- [Exercise task]
Render the material as a Markdown table with the columns Row and Text, numbering each line in Row. Include only the lines from the one with "You are a computer-use" up to and including the one with "Go to next record", and leave out blank lines.
START Stored data
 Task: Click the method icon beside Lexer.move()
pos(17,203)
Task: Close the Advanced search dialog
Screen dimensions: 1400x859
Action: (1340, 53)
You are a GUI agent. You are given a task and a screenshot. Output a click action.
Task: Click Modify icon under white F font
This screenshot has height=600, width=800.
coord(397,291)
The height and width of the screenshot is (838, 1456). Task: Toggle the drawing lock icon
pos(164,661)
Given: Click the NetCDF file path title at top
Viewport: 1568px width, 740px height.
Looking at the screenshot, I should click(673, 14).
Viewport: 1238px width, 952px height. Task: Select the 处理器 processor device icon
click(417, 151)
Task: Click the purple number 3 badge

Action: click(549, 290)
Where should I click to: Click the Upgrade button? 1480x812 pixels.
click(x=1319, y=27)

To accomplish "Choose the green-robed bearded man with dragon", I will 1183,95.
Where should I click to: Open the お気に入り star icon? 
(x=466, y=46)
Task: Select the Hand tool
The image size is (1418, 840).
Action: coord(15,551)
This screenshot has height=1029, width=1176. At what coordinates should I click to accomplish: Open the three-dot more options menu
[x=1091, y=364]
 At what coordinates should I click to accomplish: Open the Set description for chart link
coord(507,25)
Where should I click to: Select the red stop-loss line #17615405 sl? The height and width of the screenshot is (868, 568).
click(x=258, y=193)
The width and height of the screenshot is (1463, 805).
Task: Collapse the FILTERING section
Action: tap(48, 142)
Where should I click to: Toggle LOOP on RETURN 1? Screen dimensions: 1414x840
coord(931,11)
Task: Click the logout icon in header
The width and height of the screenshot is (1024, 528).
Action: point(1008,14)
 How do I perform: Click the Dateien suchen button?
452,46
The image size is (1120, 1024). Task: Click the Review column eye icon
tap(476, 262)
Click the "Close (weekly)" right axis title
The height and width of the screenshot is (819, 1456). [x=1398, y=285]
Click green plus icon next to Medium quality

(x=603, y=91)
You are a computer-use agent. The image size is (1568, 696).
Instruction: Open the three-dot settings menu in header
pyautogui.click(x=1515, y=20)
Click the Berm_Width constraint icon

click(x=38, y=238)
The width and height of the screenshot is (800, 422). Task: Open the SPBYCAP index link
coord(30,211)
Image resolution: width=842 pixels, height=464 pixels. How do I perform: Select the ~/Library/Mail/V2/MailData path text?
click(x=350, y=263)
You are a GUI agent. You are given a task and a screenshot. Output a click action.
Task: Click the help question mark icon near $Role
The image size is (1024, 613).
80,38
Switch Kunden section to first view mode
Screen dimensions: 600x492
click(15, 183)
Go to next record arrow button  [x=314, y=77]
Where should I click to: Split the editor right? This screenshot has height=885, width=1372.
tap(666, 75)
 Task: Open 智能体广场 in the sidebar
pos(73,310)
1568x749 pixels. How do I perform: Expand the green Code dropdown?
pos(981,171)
END Stored data
- [Finished exercise]
| Row | Text |
|---|---|
| 1 | You are a computer-use agent. The image size is (1568, 696). |
| 2 | Instruction: Open the three-dot settings menu in header |
| 3 | pyautogui.click(x=1515, y=20) |
| 4 | Click the Berm_Width constraint icon |
| 5 | click(x=38, y=238) |
| 6 | The width and height of the screenshot is (800, 422). Task: Open the SPBYCAP index link |
| 7 | coord(30,211) |
| 8 | Image resolution: width=842 pixels, height=464 pixels. How do I perform: Select the ~/Library/Mail/V2/MailData path text? |
| 9 | click(x=350, y=263) |
| 10 | You are a GUI agent. You are given a task and a screenshot. Output a click action. |
| 11 | Task: Click the help question mark icon near $Role |
| 12 | The image size is (1024, 613). |
| 13 | 80,38 |
| 14 | Switch Kunden section to first view mode |
| 15 | Screen dimensions: 600x492 |
| 16 | click(15, 183) |
| 17 | Go to next record arrow button  [x=314, y=77] |